I'm currently running Mobil-1 75W-140 in my tranny with some additional EP and friction modifier (not the limited slip stuff) additive of my own specification (my company makes electric motors and gearboxes for spacecraft applications where lubrication is of paramount importance and has to work down to cryogenic temperatures).

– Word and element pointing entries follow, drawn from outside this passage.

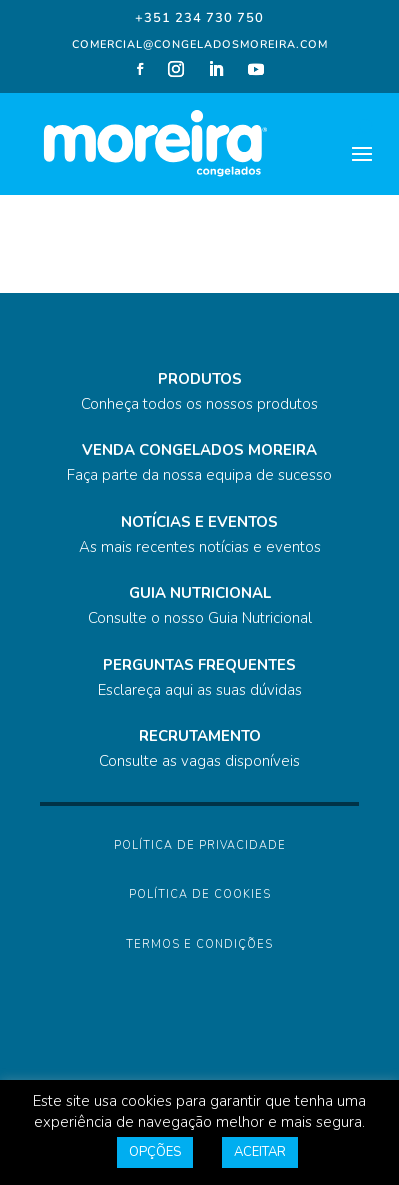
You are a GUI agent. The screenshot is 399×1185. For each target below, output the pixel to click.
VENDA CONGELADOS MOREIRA (199, 450)
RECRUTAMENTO (200, 736)
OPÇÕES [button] (155, 1152)
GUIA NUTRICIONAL (200, 593)
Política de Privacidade (200, 845)
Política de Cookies (200, 894)
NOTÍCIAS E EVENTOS (199, 522)
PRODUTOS (200, 379)
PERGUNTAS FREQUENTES (199, 665)
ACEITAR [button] (260, 1152)
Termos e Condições (199, 944)
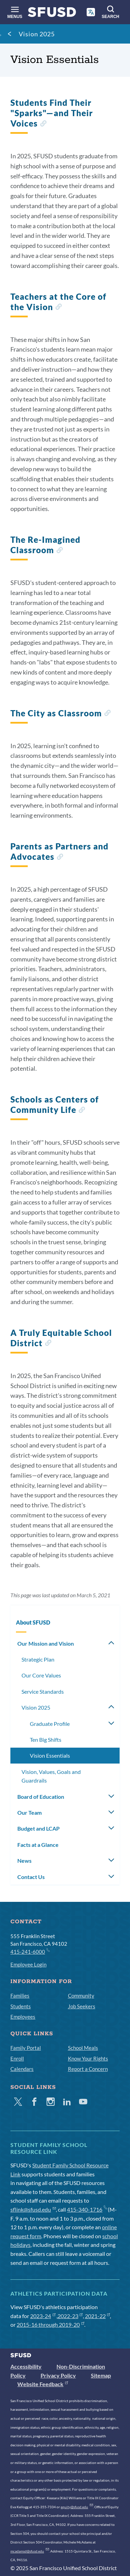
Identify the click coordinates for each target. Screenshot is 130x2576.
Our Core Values (41, 1675)
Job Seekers (81, 2006)
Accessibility (26, 2366)
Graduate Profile (50, 1723)
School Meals (83, 2048)
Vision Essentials (50, 1755)
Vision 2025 (37, 34)
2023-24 (42, 2316)
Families (19, 1995)
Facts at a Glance (38, 1844)
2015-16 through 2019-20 (50, 2324)
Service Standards (42, 1691)
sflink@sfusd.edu (33, 2209)
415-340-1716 (87, 2209)
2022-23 (70, 2316)
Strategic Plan (37, 1659)
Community (81, 1995)
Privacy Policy (58, 2375)
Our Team (29, 1812)
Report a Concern (88, 2069)
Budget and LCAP (38, 1828)
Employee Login (28, 1964)
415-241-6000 (29, 1951)
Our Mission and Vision (45, 1643)
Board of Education (40, 1796)
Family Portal (25, 2048)
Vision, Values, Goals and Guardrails (51, 1776)
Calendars (22, 2069)
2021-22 (97, 2316)
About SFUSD (33, 1622)
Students (20, 2006)
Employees (22, 2017)
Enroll (17, 2058)
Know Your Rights (88, 2058)
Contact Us (31, 1876)
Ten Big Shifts (45, 1739)
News (24, 1860)
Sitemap (101, 2375)
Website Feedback (42, 2384)
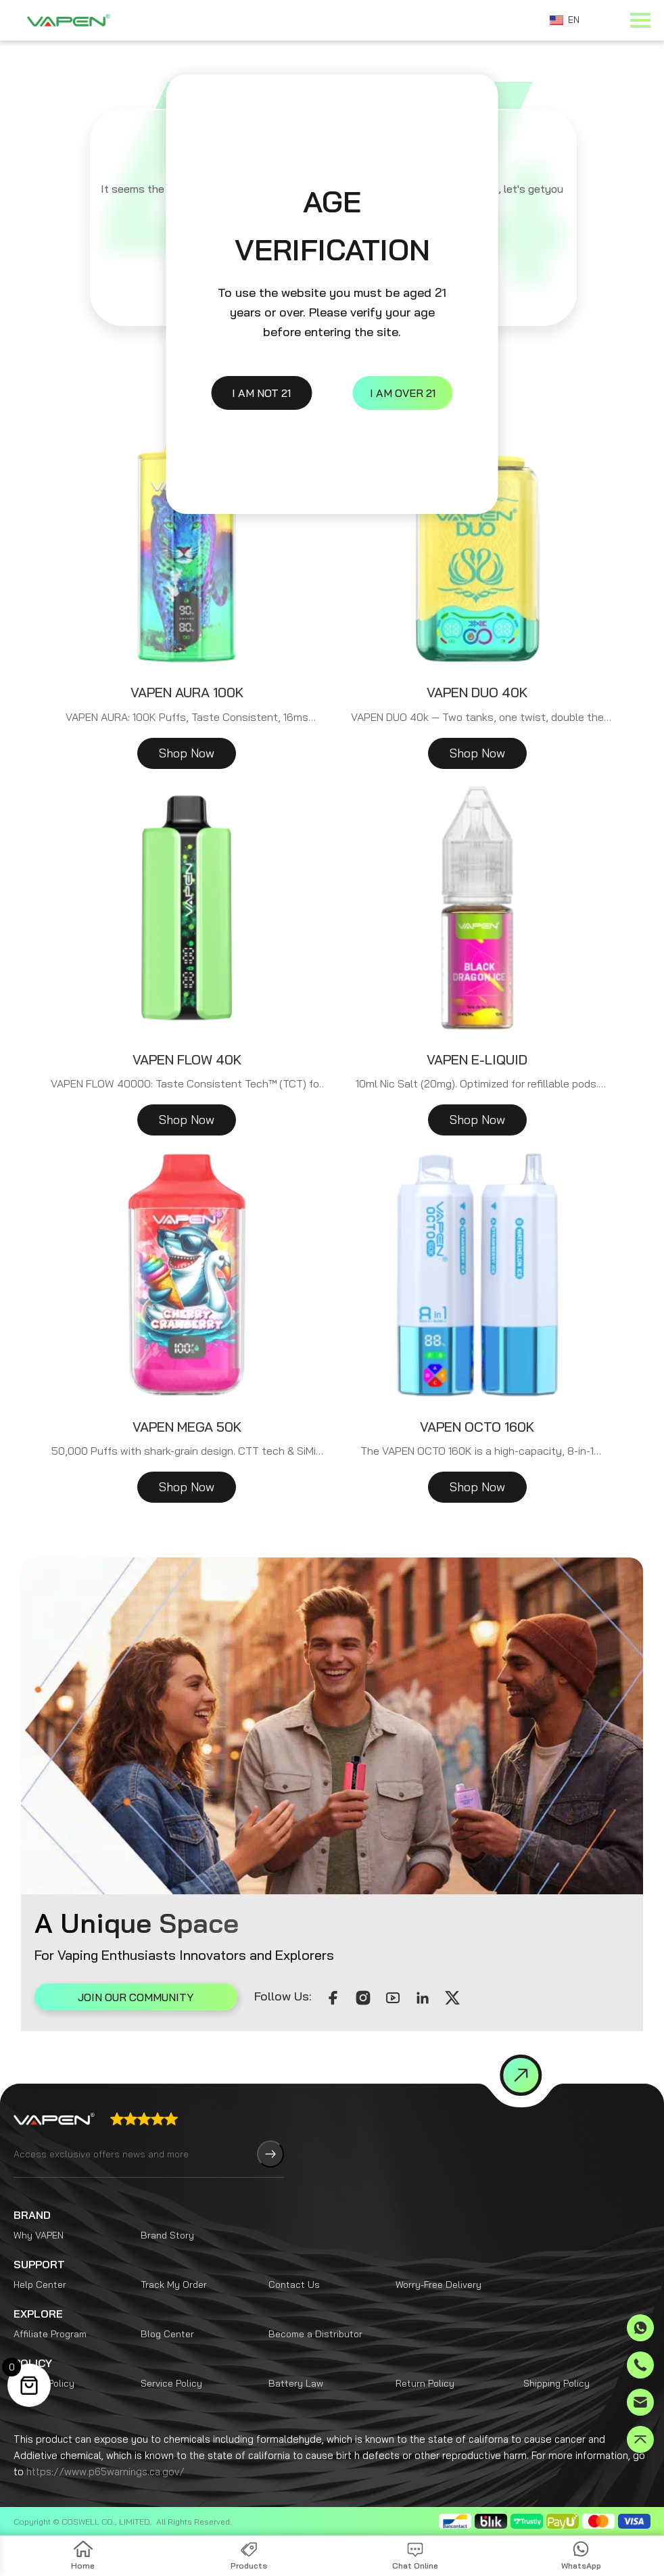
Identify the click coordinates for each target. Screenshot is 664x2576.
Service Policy (171, 2383)
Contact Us (294, 2284)
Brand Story (167, 2235)
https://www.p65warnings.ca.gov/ (105, 2471)
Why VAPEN (39, 2235)
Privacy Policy (44, 2383)
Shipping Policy (556, 2383)
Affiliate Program (50, 2334)
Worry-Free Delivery (438, 2284)
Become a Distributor (315, 2334)
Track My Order (174, 2284)
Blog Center (167, 2334)
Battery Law (295, 2383)
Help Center (40, 2284)
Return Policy (425, 2383)
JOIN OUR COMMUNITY (135, 1997)
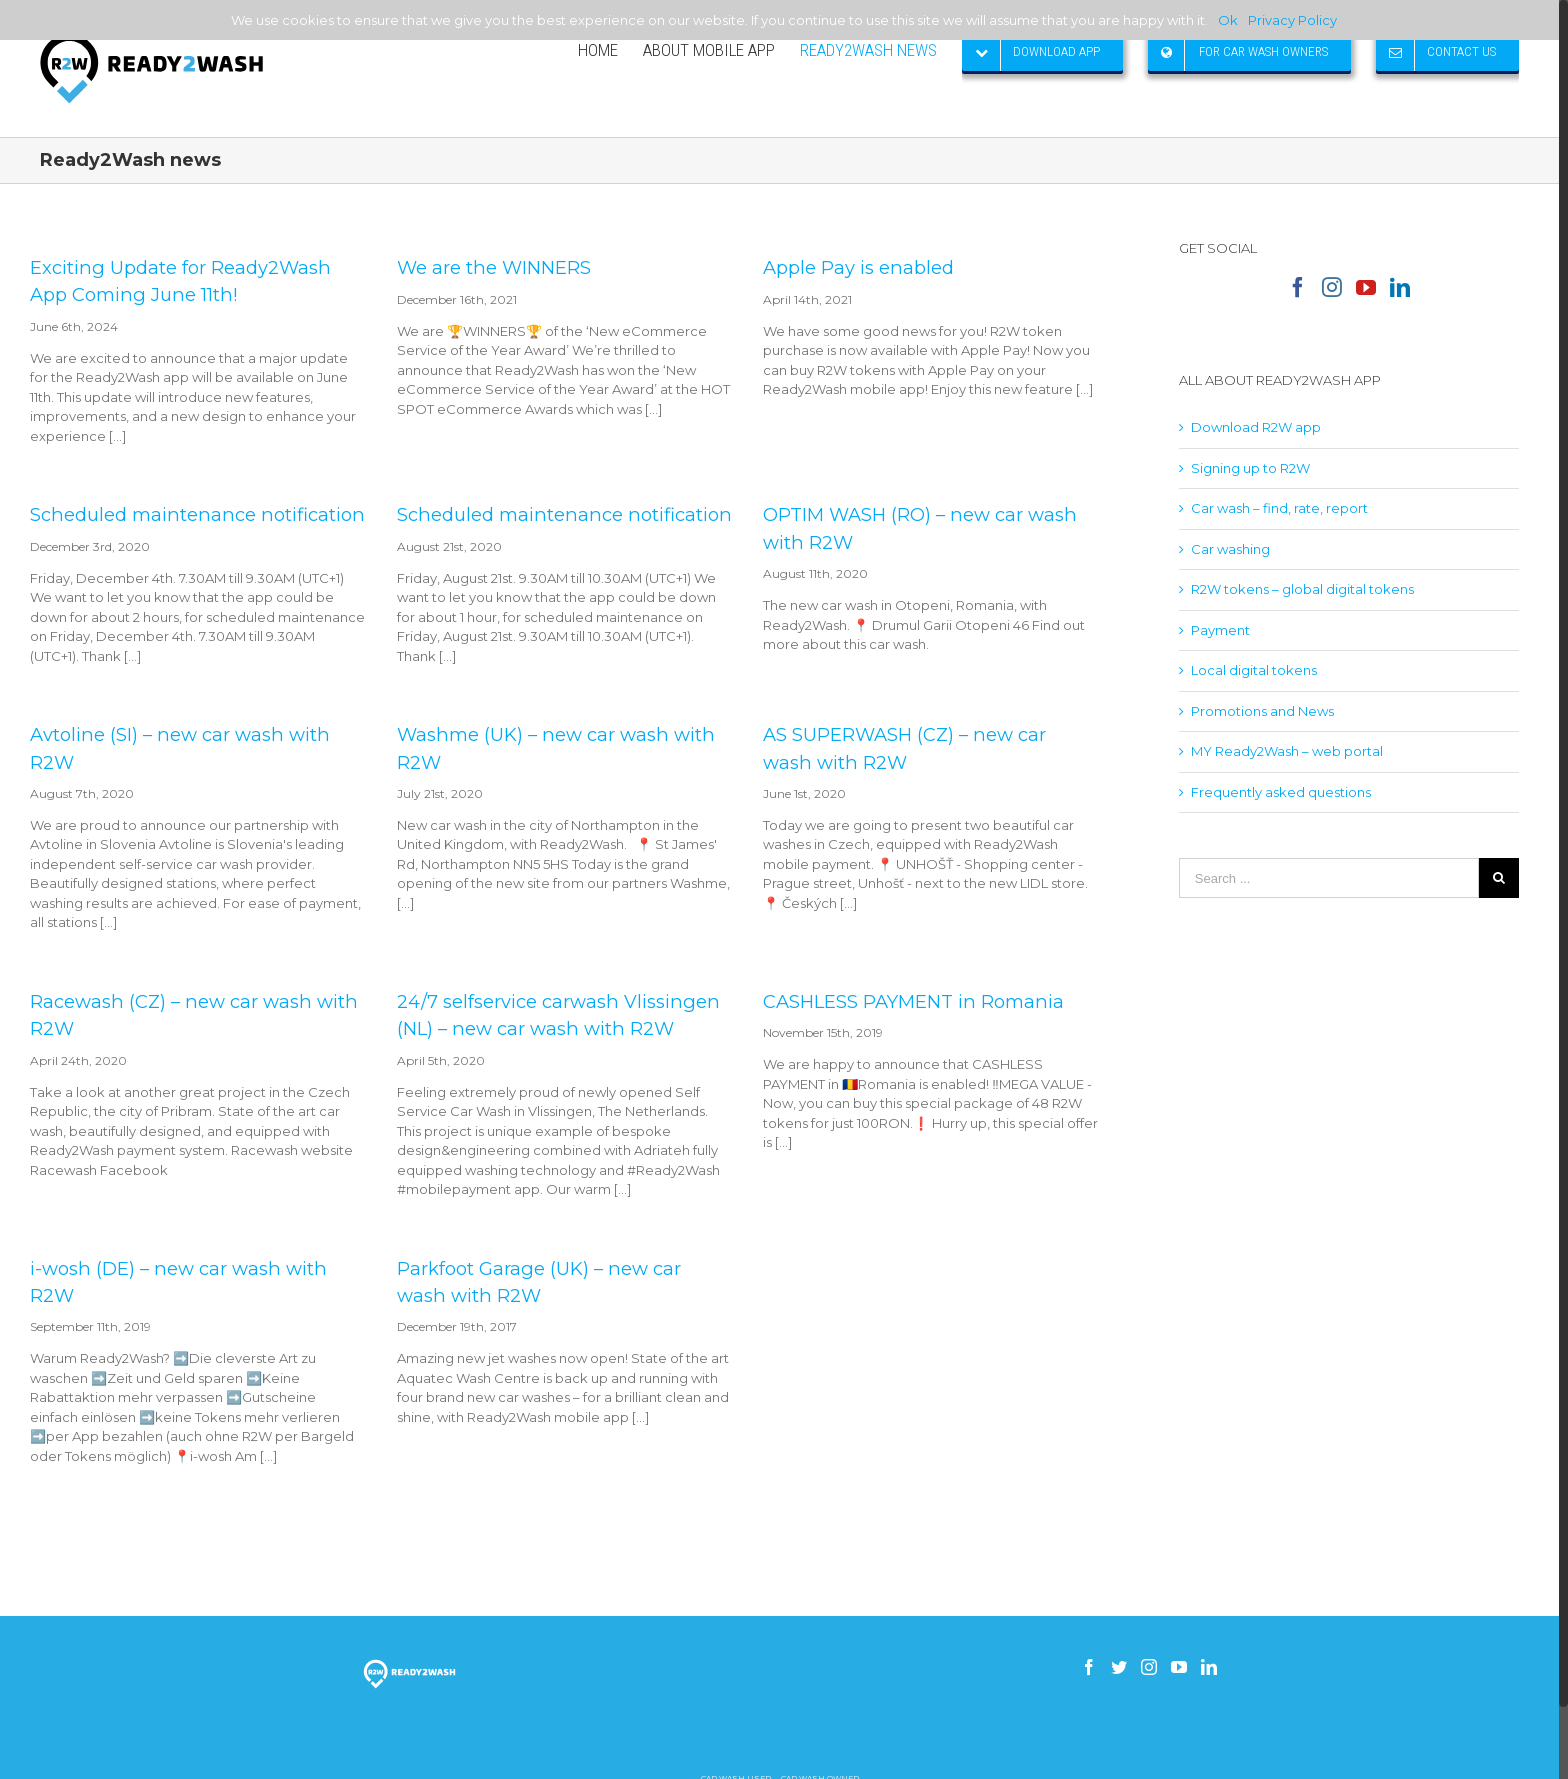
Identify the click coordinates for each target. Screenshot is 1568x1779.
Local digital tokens (1254, 670)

The Mobil-1 75W-140 IMHO is fine as is for use in the tranny and is available at both Pep-Boys and Autozone for about $18/quart (one quart is enough for two changes). If you can find it, the Redline synthetic 75W-140 may even be a better choice (but not their "lightweight" stuff) since I know it uses a truly synthetic group-V base oil (the short scoop is that group-V oils are the best available). Shaeffer oils also have a good reputation, but I don't know whether it's available in a xxW-140 weight. I never used Shaeffer personally.
Just as a side note, non-synthetic, dino-oil, group-III oils can be legally marketed as synthetic even though they're not. Mobil-1 lost their lawsuit against Castrol Syntec which wasn't true synthetic, just dino oil that functioned virtually as well as the synthetics commonly available at the time.
I don't know what the 75W-140 Mobil-1 uses as a base oil, but suspect it's group-IV or group-V based on the fact that the 75W-140 is twice the price as the Mobil-1 75W-90.
As far as Royal Purple is concerned, don't get me started. My opinion is that RP is over-rated, overpriced stuff. You can do better.
I need to say this, though... What I'm saying here is to the best of my knowledge technically accurate and doesn't put your tranny at risk. Can-Am (or the dopey service manager with zero lubrication acumen) may disagree if you run into a problem and ask why you didn't run XP-S chanicase lube as specifiied.